- COMPITI DA SVOLGERE:
1. Nel testo sulla Germania liberal-conservatrice, quale maggioranza del Bundestag consente scelte radicali di modifica della costituzione?
2. Prosegui il testo sulla Germania liberal-conservatrice a partire dall'ultima frase riportata.

- TESTO SELEZIONATO:
== == ==
La rinata Germania liberal-conservatrice, sconfitto il pericolo dei tech-nazi
(per poco ancora),
si trova costretta a correre a testa bassa lungo i corridoi del Bundestag, per non incrociare lo sguardo inviperito della ex cancelliera Merkel, che ha mantenuto il suo ufficio al di là della strada.
Deve tentare lo scatto bruciante per sopravvivere in un mondo di lesbiche acceleratissime e un ceto medio-basso altrettanto incazzato. Il primo passo lo deve fare sottecchi, a Parlamento non ancora formato. Come è notorio infatti la vittoria del centro destra centro sinistra liberal-progressista-conservatore, se di vittoria si può parlare, è risicata. La maggioranza assoluta dei ⅔ del Bundestag è lontana chilometri, e solo con quella si possono prendere scelte radicali in modifica della beneamata costituzione.
== == ==
- DATI RACCOLTI:

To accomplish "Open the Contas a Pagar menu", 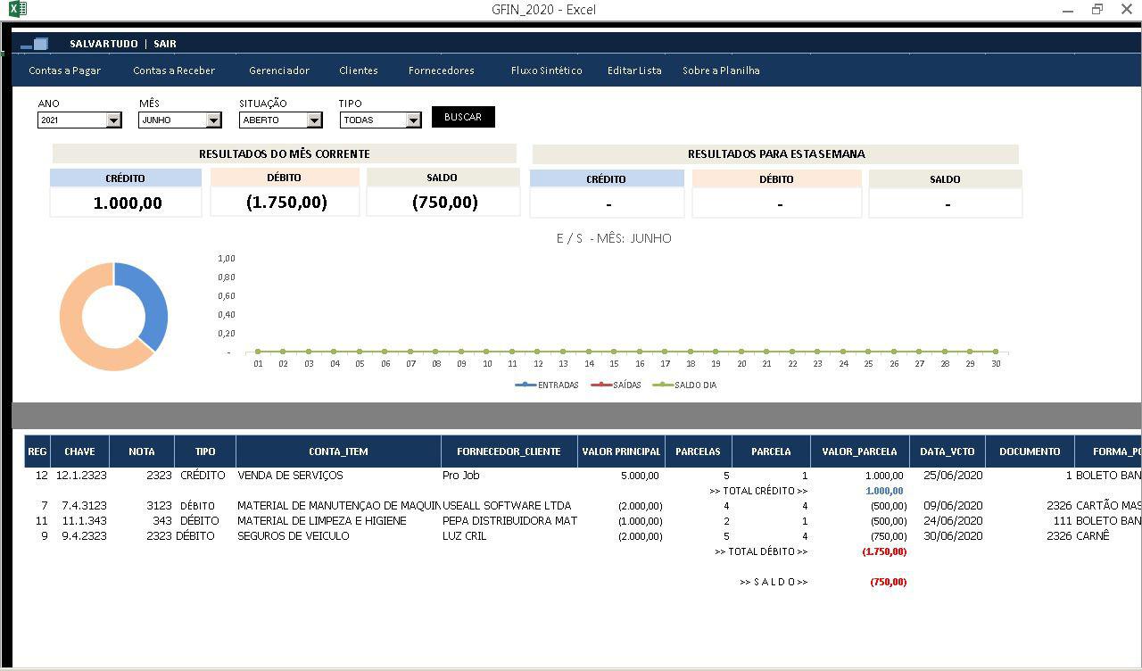I will click(x=64, y=70).
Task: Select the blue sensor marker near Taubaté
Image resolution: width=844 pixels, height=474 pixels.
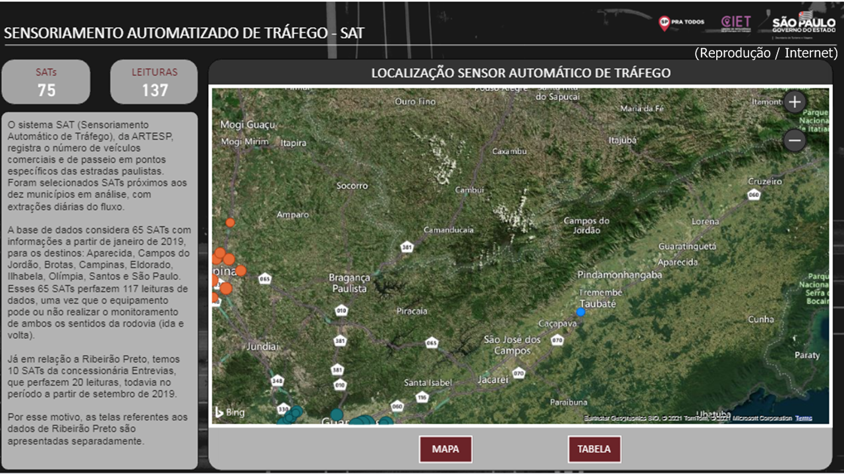Action: [x=580, y=312]
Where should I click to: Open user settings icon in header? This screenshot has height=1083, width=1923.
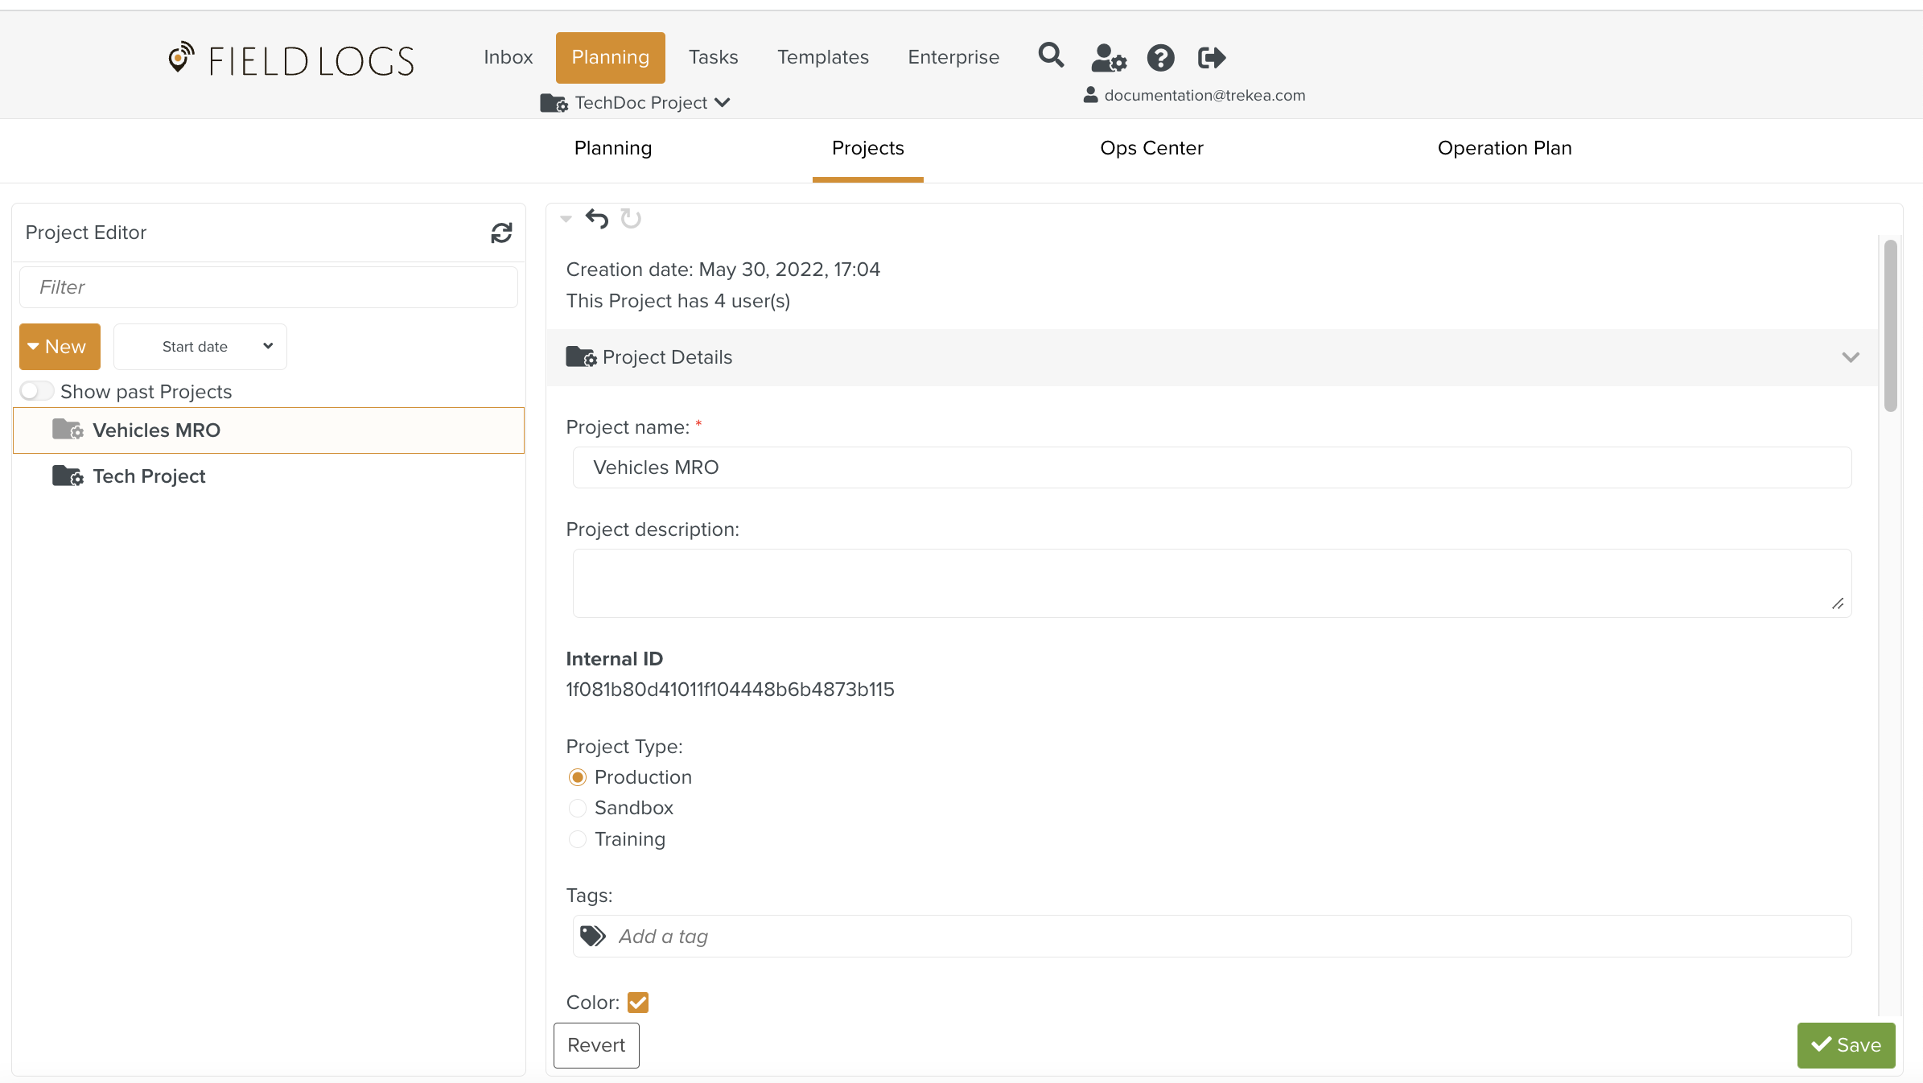(1108, 58)
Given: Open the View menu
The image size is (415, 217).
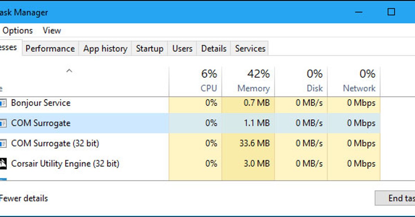Looking at the screenshot, I should (x=52, y=30).
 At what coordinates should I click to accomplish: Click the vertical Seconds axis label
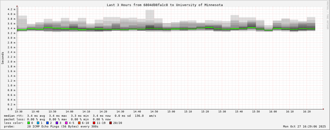click(x=3, y=58)
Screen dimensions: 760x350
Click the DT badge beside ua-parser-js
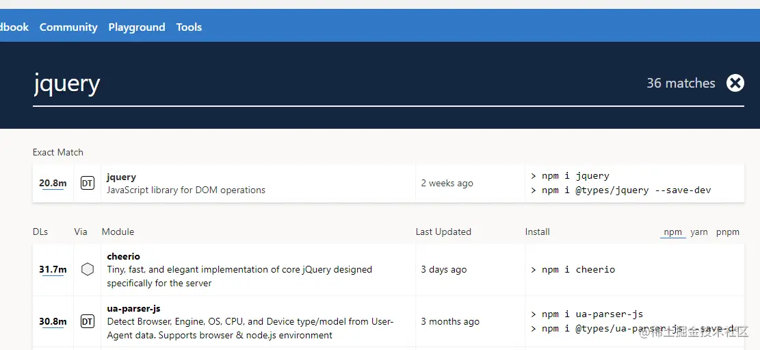88,321
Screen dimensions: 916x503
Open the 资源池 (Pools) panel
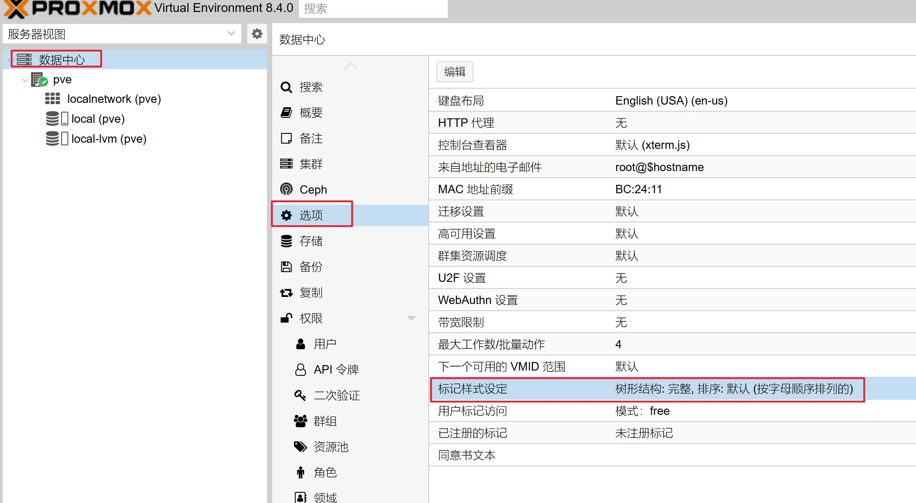pyautogui.click(x=330, y=447)
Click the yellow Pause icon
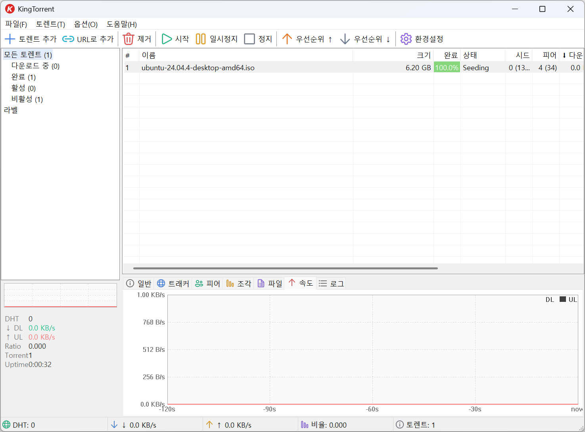585x432 pixels. (201, 39)
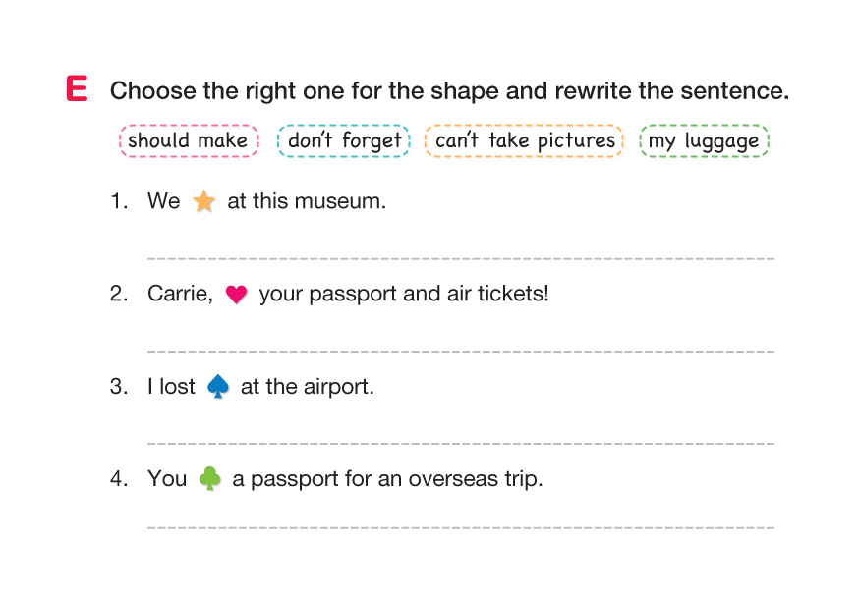Image resolution: width=858 pixels, height=601 pixels.
Task: Select the 'can't take pictures' word box
Action: (525, 140)
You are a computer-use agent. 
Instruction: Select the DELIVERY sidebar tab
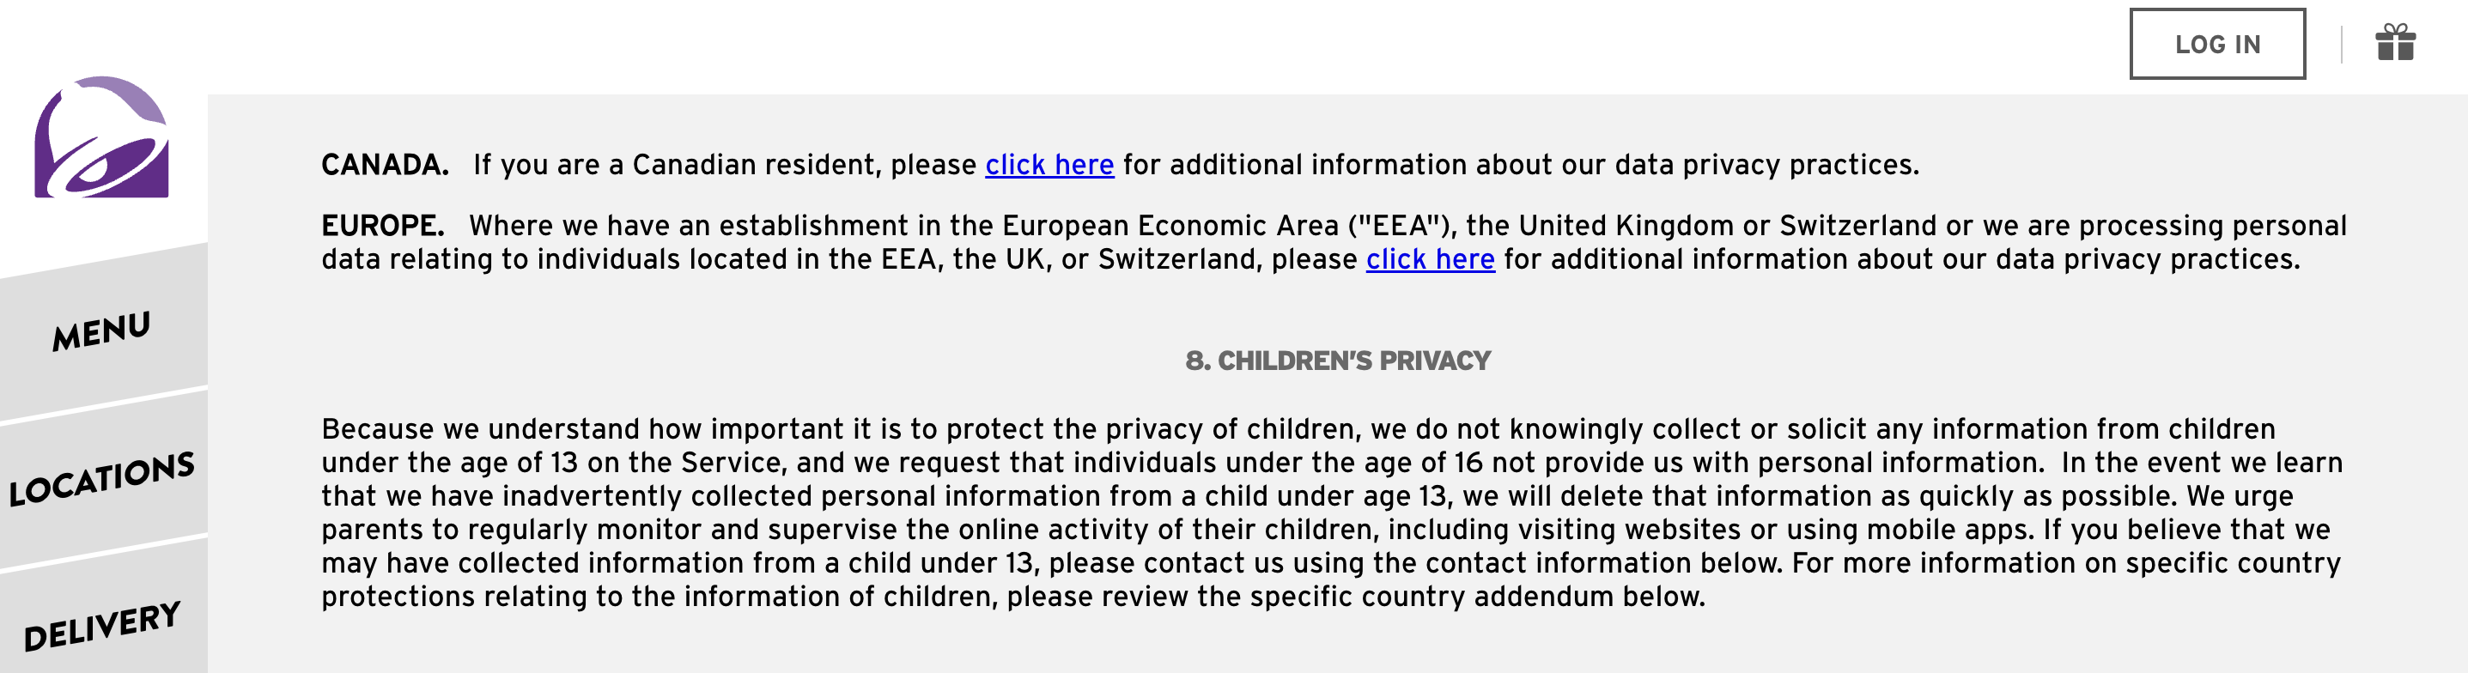click(103, 624)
== == ==
- RISULTATI IN ORDINE:
1. La maggioranza assoluta dei ⅔ del Bundestag.

2.
E’ innegabile infatti che oggi la Germania si trovi in una situazione scomoda: tra recessione più sparata di quel che si ammette, settore terziario arrancante, pochi investimenti domestici e sempre meno centralità internazionale, il gigante biondo ha paura di non essere più abbastanza in forma.
Ha bisogno di scuotersi di dosso le maglie della politica immobilista e del bilancio equilibratissimo. In primo luogo l’impantanato carro armato ha tirato un calcio in culo a quella lamiera puzzolente che va sotto il nome di freno del debito. Il meccanismo è semplice: i nuovi investimenti statali possono essere finanziati tramite emissione di titoli di debito pubblico per e non oltre una certa percentuale del PIL complessivo annuale. In Germania, per contenere i rischi come peste bubbonica, si erano barricati dietro un irrisorio 0.35%. Chissà in quale delirio di immobilismo si è creduto potesse essere sufficiente.
In tutta fretta i verdi si schierano, il Bundestag si allinea e il Bundesrat segue. La riforma passa.
Merz, che spera di porsi quale innovatore impavido di una Germania smunta e pallida, ha sfidato gli intervalli ben cadenzati del passaggio di consegne per far tornare a tuonare i cannoni tedeschi.
Letteralmente, considerato che la sua intenzione è moltiplicare la spesa pubblica militare.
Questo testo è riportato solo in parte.